The case arose during contract negotiations in 2007 between the Mahoning County Board of Developmental Disabilities (MCBDD) and the Mahoning Education Association of Developmental Disabilities, the union representing MCBDD employees. On November 5, 2007, employer MCBDD held a board meeting in a county-owned building. Union representatives peacefully picketed outside the building before the meeting. The union did not notify MCBDD or the State Employee Relations Board (SERB) prior to picketing. The union and the employer agreed that the union’s picketing was related to the successor contract negotiations and the picketers were seeking a fair contract and expressing dissatisfaction with the progress of negotiations. The union did not strike or give written notice of any intent to strike.

MCBDD filed an unfair-labor-practice charge later that month with SERB, alleging, in part, that the union had violated the notice requirements of R.C. 4117.11(B)(8). SERB found that the union had committed an unfair labor practice by failing to give the required ten-day notice before picketing. The union appealed to the Mahoning County Common Pleas Court, arguing that the statute is unconstitutional on its face and as applied to the specific facts of this case because it is a content-based restriction on the union’s right to free speech. The common pleas court, however, agreed with SERB’s decision. The union appealed to the Seventh District Court of Appeals, which determined that the notice requirement in the statute is unconstitutional. Employer MCBDD and SERB appealed to the Ohio Supreme Court.

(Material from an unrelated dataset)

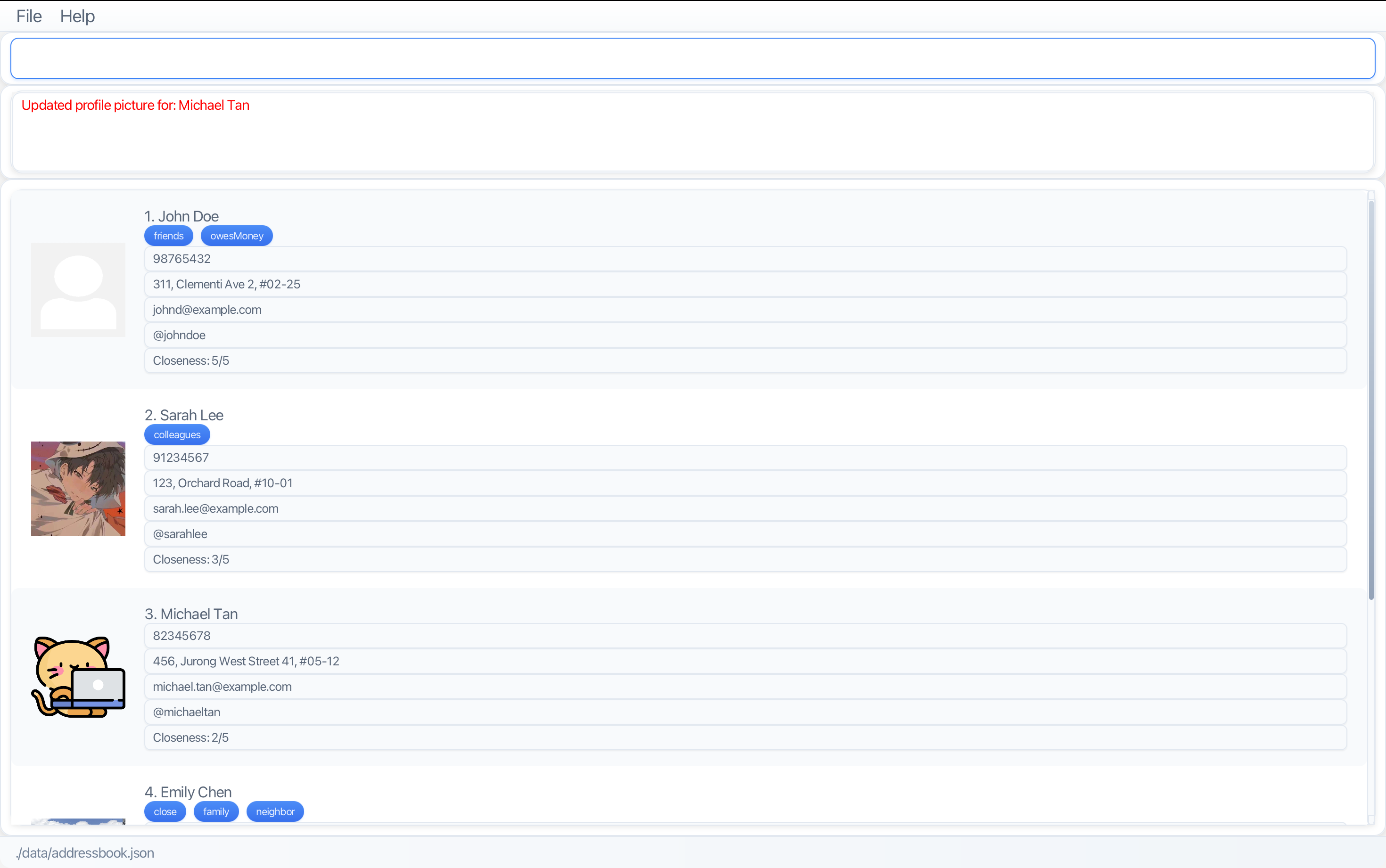Click the contact list vertical scrollbar thumb

coord(1371,399)
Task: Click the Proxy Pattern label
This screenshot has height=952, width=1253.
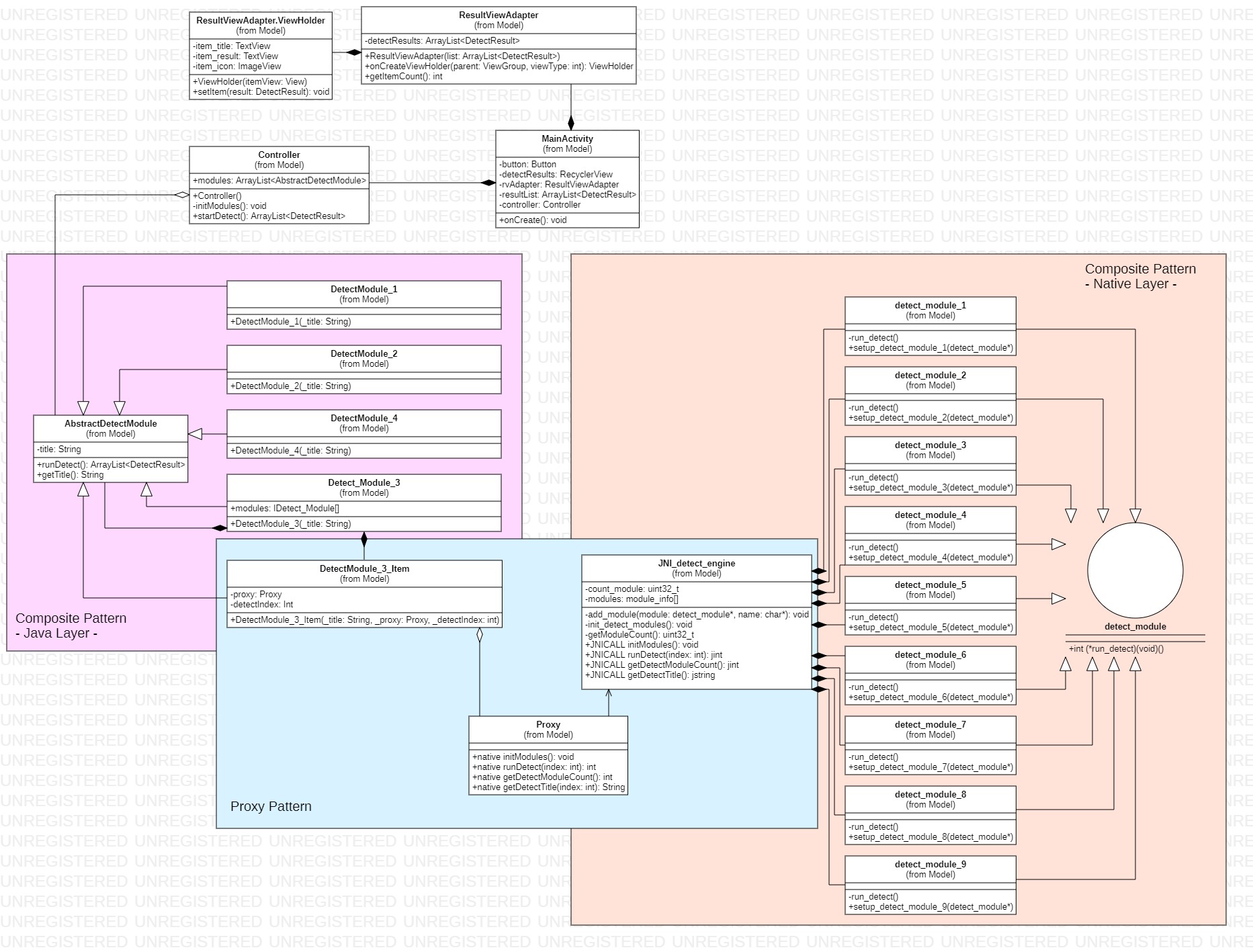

The Supreme Court affirmed the judgment of the Seventh District Court of Appeals, not on constitutional grounds but based on statutory interpretation. The Court relied on the plain language of the statute and held that the Ohio General Assembly didn’t intend for the statute to apply to informational labor picketing. “The statute applies only to picketing related to a work stoppage, a strike, or other ‘concerted refusal to work.’ Therefore, the statute was improperly applied to the union’s picketing activity in this case, and the union did not commit an unfair labor practice.”

“R.C. 4117.11(B)(8) states that it is an unfair labor practice to ‘[e]ngage in any picketing, striking, or other concerted refusal to work’ without giving the requisite notice. (Emphasis added.).” The Court reasoned that: “The phrase ‘other concerted refusal to work’ would not have been used unless the previous two activities, ‘picketing’ and ‘striking,’ are also concerted refusals to work. Thus, the legislature intended the notice requirement to apply only to a specific type of picketing, i.e., picketing related to a work stoppage.”

The Court concluded that “R.C. 4117.11(B)(8) does not apply to informational labor picketing unrelated to a concerted refusal to work,” and, “Because the statute does not apply to the union’s picketing activity in this case, the union did not commit an unfair labor practice.”

Employers of union employees should be aware of this recent decision and the Supreme Court’s interpretation of R.C. 4117.11(B)(8). Like it or not, picketing unrelated to a concerted refusal to work requires no advance notice.